Nihonium (Nh) came to fruition thanks to a long-term project funded by taxpayers, said Kosuke Morita, the Kyushu University professor who led the team at state-backed Riken science research institute. Riken started the project to discover element 113 in September 2003.
“What we are working on is fundamental research, meaning the discovery of a new element will not immediately help produce new medicines or create unprecedented materials,” Morita said at a news conference at the Riken research center in Wako, Saitama Prefecture.
“Our research rarely grabs the attention of people,” he said.
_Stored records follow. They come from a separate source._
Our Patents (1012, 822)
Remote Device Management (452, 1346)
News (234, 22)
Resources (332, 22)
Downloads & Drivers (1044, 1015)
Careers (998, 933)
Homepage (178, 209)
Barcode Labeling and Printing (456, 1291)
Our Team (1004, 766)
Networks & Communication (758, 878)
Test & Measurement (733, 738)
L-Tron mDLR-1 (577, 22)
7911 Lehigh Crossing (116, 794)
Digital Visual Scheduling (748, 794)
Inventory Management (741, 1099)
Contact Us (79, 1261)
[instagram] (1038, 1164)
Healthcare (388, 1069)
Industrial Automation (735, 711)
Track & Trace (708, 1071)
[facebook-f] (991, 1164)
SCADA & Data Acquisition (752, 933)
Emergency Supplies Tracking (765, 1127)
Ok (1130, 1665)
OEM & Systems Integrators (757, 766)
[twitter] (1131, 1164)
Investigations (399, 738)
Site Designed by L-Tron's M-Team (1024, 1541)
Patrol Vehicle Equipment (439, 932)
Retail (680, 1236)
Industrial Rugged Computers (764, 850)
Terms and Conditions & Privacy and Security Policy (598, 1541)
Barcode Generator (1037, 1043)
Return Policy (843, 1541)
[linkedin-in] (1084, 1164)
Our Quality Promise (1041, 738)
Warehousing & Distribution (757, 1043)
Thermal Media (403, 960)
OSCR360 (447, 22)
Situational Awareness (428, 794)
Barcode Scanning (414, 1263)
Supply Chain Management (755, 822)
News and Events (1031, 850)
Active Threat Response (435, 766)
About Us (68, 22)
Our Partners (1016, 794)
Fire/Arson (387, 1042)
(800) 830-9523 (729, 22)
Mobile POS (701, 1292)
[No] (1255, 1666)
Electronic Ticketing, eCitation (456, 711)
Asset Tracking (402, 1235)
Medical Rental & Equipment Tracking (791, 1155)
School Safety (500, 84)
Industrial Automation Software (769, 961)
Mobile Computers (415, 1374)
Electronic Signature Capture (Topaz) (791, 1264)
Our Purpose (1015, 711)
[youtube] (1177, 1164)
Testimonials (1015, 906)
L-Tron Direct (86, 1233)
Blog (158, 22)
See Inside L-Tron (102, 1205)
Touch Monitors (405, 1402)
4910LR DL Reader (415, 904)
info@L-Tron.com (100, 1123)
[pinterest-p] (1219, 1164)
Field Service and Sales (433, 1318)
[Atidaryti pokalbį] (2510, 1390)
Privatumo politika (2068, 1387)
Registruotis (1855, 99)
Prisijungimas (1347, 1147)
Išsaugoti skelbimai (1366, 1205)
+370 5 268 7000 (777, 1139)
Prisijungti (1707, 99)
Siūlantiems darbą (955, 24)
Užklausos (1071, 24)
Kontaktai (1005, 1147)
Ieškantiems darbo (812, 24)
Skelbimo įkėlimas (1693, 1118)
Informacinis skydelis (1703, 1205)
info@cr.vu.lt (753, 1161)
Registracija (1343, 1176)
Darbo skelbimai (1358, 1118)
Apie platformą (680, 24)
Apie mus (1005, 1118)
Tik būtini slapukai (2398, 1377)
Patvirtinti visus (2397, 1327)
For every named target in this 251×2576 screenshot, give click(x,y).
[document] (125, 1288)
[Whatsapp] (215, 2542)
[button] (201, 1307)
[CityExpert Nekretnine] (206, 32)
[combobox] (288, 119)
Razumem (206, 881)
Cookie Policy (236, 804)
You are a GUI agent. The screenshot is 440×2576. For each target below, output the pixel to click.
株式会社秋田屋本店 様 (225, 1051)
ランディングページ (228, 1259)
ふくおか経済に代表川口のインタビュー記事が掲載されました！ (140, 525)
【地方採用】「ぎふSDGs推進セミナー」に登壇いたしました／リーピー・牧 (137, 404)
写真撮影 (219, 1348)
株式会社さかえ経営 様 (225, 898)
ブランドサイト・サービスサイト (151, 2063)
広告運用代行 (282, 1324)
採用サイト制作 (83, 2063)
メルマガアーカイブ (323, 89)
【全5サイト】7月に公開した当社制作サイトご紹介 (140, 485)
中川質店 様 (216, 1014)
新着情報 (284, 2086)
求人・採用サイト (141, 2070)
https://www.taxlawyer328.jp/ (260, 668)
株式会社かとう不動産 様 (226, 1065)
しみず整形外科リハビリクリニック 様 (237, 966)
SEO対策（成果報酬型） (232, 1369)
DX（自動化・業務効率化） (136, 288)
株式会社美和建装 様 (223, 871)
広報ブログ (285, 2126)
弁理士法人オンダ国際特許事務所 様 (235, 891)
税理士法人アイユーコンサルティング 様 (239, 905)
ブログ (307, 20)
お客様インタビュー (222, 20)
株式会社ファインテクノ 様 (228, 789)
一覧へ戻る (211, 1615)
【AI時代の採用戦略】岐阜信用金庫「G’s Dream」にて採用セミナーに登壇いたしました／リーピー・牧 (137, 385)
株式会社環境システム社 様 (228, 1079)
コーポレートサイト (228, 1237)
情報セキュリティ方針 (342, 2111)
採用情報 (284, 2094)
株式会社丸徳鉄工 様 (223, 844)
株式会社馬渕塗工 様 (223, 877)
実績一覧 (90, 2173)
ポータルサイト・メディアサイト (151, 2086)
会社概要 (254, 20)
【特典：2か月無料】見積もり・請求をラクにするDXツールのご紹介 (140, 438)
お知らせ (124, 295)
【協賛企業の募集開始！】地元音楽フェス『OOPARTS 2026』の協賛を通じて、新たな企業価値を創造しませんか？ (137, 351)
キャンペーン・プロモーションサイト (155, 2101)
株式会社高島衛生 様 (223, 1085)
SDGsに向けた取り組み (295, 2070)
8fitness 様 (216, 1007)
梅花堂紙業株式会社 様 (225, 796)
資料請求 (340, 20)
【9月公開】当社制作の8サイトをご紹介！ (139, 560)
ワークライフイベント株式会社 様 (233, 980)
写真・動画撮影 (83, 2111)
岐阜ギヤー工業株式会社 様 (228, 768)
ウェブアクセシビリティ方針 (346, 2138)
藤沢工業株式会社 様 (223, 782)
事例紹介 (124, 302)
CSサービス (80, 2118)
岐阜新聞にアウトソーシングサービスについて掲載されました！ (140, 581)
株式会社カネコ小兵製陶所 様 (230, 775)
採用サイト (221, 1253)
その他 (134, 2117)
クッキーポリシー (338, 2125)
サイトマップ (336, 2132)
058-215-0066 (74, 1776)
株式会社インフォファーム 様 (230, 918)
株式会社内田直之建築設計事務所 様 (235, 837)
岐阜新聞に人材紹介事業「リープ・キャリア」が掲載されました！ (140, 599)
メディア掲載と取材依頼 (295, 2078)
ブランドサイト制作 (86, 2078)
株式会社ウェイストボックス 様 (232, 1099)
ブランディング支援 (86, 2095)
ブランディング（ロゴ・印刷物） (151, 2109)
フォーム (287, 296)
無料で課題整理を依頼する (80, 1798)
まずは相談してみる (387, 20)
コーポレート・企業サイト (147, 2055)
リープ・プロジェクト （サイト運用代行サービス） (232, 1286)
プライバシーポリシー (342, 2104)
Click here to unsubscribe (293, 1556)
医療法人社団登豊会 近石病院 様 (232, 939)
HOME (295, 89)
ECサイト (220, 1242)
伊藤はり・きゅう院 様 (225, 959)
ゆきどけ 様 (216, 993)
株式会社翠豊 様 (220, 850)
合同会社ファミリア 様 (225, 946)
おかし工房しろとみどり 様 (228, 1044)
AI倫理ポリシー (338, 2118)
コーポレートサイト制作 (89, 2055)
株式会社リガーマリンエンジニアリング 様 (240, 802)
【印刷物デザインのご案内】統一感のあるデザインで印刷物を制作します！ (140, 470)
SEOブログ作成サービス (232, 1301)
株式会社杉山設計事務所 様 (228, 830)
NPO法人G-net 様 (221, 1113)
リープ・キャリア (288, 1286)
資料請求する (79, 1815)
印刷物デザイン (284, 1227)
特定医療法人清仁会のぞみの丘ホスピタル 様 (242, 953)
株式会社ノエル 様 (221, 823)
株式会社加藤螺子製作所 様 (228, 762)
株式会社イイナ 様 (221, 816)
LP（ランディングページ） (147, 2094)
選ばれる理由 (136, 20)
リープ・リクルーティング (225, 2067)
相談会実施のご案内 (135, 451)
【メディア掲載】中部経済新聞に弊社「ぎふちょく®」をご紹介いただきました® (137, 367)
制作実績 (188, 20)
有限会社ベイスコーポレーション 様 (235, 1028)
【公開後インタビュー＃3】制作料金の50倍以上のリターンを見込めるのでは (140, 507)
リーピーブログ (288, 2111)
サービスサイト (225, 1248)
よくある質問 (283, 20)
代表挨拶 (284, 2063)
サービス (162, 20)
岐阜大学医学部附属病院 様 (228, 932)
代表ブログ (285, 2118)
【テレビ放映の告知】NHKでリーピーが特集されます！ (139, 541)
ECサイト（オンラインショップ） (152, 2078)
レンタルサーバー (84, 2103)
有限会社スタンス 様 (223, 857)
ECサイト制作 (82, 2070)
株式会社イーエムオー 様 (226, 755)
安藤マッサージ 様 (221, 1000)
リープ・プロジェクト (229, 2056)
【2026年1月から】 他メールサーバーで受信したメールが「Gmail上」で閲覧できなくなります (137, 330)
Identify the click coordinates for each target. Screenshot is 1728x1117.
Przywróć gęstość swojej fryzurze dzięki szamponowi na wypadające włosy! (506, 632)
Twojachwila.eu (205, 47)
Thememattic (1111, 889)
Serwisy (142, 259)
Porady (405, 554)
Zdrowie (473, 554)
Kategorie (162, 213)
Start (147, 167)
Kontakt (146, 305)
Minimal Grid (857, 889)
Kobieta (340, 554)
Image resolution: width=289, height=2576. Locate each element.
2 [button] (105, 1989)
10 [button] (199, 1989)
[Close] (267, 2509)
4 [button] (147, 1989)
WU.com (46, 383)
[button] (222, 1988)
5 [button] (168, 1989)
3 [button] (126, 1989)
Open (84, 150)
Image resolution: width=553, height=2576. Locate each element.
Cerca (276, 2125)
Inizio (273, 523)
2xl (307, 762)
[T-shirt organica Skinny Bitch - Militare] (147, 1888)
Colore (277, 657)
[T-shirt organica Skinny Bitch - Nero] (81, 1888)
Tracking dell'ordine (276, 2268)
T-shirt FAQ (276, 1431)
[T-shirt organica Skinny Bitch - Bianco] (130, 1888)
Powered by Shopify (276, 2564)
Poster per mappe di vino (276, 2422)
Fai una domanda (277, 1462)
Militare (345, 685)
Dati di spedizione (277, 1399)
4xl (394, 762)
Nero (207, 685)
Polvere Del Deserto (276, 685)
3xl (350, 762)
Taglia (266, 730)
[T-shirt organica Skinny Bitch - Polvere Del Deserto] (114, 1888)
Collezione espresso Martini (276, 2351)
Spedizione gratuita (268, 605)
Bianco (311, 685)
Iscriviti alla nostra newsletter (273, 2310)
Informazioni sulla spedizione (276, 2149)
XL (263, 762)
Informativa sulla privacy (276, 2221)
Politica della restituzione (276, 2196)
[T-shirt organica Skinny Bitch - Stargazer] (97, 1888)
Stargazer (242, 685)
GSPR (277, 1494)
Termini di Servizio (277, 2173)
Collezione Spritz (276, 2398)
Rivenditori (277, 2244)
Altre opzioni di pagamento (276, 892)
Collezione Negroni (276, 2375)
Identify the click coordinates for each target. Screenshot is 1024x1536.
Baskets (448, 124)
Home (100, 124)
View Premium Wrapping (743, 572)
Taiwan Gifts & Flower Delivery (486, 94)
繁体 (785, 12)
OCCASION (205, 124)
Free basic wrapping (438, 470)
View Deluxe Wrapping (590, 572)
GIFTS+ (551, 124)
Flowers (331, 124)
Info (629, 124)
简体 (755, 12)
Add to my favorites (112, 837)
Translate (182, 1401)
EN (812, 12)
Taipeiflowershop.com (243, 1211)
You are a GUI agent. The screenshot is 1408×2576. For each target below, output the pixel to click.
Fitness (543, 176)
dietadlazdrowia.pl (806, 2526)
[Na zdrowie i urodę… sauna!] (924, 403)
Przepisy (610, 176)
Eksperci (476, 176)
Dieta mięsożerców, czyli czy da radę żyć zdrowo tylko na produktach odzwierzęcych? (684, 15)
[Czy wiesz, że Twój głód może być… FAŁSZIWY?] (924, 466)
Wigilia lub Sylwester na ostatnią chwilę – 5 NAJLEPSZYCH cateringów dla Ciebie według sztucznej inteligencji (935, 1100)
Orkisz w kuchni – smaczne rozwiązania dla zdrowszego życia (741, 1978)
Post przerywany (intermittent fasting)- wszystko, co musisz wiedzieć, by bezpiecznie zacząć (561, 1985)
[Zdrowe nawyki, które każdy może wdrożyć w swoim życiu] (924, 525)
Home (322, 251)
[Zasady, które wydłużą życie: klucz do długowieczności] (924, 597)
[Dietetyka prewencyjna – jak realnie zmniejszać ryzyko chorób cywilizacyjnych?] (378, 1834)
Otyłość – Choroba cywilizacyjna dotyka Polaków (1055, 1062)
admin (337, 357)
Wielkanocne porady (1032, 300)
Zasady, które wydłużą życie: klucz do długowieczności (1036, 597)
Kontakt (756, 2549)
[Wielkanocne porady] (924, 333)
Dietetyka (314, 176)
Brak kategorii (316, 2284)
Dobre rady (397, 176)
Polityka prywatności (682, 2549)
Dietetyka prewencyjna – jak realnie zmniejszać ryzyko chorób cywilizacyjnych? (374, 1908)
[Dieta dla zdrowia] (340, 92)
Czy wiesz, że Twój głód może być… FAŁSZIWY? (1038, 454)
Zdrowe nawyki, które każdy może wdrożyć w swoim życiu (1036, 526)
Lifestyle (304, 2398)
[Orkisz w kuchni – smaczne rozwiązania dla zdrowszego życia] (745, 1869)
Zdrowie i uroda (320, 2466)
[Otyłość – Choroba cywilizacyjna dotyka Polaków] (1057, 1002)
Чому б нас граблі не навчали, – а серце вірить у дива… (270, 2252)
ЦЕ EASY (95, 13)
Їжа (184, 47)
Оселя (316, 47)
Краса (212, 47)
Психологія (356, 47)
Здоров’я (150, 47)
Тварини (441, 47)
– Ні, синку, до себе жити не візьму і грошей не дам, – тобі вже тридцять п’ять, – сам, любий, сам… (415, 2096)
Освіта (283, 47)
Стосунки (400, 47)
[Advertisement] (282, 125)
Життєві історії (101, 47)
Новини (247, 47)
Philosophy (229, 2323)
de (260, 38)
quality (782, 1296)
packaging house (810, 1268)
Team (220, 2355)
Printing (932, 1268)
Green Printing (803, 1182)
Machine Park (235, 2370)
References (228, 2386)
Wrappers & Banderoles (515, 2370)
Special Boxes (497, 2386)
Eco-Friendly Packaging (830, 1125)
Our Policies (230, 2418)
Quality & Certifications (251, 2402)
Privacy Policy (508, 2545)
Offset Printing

By using a name coined from the Japanese word for Japan, “We wanted to show that our research is supported by the Japanese people,” he added.
Morita said “japonium” was another candidate, but the team decided to go with a name coined from their native language.
Although the discovery will not immediately improve people’s lives, Morita said the fact that the team even managed to find a new element holds great meaning for Japan, whose reputation in science was damaged significantly by the Fukushima nuclear crisis in 2011.
“Students study the periodic table when they go to junior high school. … If they find an element that was discovered by a Japanese research group, I believe that would make them more interested in science,” Morita said. “We believe the significance of securing a spot (in the table) is immeasurable.”
The discovery was the first of its kind in Japan as well as Asia. The Riken team won the naming rights to the element in December after vying with a joint team from the U.S. and Russia that claimed to have discovered it first.
The name will become official after going through five months of public review by the International Union of Pure and Applied Chemistry.
The union also revealed on the same day the names of three other new elements: moscovium (Mc), named after Moscow, for element 115, tennessine (Ts), after Tennessee, for element 117, and oganesson (Og) for element 118. It is common to name a new element after the place where it was discovered.
Nihonium is a superheavy, synthetically made element with a half-life of less than a thousandth of a second — making it difficult to discover or put into practical use. Morita’s team created Nh three times, in 2004, 2005 and 2012, to secure the naming rights.